** Study material follows **

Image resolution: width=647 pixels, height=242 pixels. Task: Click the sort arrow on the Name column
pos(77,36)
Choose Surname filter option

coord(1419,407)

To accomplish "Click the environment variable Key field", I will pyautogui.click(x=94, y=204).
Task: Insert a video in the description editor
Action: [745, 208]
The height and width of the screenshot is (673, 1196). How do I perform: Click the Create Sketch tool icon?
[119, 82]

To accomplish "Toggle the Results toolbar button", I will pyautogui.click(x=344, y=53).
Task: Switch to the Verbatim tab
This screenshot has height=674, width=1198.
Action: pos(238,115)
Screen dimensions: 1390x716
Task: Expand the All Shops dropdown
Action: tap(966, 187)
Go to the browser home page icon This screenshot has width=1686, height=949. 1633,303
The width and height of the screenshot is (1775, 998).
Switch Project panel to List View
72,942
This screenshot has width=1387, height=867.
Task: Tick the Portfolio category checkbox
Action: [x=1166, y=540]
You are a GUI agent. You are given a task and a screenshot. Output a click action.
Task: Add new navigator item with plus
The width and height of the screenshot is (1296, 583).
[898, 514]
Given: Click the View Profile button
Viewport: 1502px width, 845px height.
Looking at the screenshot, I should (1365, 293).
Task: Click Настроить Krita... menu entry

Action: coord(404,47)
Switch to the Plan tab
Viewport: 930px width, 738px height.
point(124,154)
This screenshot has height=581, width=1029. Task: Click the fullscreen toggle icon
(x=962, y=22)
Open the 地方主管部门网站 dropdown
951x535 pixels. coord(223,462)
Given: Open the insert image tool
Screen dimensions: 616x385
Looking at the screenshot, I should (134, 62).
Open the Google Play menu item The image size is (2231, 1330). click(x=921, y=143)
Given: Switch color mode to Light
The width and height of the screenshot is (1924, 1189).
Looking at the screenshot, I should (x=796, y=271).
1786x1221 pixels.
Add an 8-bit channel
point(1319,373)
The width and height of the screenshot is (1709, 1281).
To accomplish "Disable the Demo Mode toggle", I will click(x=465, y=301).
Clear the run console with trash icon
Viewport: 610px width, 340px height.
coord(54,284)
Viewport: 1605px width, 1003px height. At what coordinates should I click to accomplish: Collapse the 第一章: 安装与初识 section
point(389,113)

** End of Study material **

== Exercise instructions ==
Select every line above that contains the word "button", and copy it.

== Task result ==
To accomplish "Toggle the Results toolbar button", I will pyautogui.click(x=344, y=53).
Given: Click the View Profile button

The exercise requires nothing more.